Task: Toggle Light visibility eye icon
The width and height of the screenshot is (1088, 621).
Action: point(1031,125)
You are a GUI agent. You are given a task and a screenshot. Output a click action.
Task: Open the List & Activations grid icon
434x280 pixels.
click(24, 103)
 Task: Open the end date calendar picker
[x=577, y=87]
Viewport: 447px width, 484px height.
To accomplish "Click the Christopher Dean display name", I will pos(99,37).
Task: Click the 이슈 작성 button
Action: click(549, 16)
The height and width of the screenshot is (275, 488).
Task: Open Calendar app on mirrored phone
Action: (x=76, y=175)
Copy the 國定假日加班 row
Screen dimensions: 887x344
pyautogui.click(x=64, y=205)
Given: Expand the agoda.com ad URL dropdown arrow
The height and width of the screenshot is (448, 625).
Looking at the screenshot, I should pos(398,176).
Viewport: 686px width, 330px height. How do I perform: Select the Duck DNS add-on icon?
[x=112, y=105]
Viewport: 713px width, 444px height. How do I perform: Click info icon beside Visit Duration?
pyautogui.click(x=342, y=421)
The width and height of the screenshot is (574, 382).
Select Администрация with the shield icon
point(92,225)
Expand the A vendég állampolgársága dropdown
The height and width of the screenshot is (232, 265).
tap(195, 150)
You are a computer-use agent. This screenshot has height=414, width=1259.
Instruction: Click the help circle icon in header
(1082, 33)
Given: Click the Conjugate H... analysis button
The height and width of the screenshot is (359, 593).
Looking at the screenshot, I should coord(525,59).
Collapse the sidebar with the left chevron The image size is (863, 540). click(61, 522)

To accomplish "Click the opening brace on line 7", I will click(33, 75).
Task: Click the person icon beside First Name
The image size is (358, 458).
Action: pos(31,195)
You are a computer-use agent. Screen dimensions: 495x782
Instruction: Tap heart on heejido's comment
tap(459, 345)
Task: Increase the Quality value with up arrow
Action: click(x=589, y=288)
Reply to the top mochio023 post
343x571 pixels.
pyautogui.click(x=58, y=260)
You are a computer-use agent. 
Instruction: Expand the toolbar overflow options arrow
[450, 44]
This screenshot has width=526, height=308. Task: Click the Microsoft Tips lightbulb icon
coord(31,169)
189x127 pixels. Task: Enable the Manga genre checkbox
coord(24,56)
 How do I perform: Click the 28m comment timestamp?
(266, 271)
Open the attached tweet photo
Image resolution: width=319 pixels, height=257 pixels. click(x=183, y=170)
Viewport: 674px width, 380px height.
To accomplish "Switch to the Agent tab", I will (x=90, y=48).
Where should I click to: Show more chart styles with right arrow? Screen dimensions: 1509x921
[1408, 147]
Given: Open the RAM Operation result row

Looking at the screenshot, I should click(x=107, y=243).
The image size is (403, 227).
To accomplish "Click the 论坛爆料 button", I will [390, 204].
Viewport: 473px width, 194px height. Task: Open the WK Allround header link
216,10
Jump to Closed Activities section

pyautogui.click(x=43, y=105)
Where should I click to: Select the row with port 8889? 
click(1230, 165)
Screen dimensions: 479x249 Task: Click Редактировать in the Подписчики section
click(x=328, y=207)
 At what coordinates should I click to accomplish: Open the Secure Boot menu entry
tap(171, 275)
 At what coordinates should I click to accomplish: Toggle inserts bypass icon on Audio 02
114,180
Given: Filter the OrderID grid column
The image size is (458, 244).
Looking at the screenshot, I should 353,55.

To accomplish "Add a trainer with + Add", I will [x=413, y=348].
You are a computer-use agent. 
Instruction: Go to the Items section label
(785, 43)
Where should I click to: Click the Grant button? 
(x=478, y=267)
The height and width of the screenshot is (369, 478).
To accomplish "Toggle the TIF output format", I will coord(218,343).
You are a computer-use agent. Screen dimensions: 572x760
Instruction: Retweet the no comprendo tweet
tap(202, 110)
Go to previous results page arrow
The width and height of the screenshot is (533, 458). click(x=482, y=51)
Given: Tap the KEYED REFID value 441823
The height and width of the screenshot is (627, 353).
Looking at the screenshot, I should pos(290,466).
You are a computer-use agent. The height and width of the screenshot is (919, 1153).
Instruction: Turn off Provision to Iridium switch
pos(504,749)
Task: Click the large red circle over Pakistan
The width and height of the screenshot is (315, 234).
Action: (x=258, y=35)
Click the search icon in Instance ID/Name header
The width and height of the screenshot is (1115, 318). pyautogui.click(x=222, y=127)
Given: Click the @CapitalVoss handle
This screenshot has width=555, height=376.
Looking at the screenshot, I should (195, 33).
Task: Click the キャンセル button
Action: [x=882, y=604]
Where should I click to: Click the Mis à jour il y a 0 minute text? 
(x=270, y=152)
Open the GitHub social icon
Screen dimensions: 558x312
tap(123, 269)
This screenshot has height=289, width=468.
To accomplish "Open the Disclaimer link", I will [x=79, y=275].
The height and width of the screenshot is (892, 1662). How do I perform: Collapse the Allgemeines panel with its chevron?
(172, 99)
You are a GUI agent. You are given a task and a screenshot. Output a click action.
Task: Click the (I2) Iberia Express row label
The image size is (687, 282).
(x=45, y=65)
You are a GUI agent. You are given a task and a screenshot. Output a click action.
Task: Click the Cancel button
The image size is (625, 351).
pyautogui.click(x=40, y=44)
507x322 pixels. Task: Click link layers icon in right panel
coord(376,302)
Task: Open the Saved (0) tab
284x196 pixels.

WHAT YOU SHOULD DO
Reproduce exactly the line bearing "You are a computer-use agent. The" and all the lines that come after it in the records above; add nothing.

EXERCISE RESPONSE
You are a computer-use agent. The height and width of the screenshot is (919, 1153).
Instruction: Turn off Provision to Iridium switch
pos(504,749)
Task: Click the large red circle over Pakistan
The width and height of the screenshot is (315, 234).
Action: (x=258, y=35)
Click the search icon in Instance ID/Name header
The width and height of the screenshot is (1115, 318). pyautogui.click(x=222, y=127)
Given: Click the @CapitalVoss handle
This screenshot has width=555, height=376.
Looking at the screenshot, I should (195, 33).
Task: Click the キャンセル button
Action: [x=882, y=604]
Where should I click to: Click the Mis à jour il y a 0 minute text? 
(x=270, y=152)
Open the GitHub social icon
Screen dimensions: 558x312
tap(123, 269)
This screenshot has height=289, width=468.
To accomplish "Open the Disclaimer link", I will [x=79, y=275].
The height and width of the screenshot is (892, 1662). How do I perform: Collapse the Allgemeines panel with its chevron?
(172, 99)
You are a GUI agent. You are given a task and a screenshot. Output a click action.
Task: Click the (I2) Iberia Express row label
The image size is (687, 282).
(x=45, y=65)
You are a GUI agent. You are given a task and a screenshot. Output a click action.
Task: Click the Cancel button
The image size is (625, 351).
pyautogui.click(x=40, y=44)
507x322 pixels. Task: Click link layers icon in right panel
coord(376,302)
Task: Open the Saved (0) tab
284x196 pixels.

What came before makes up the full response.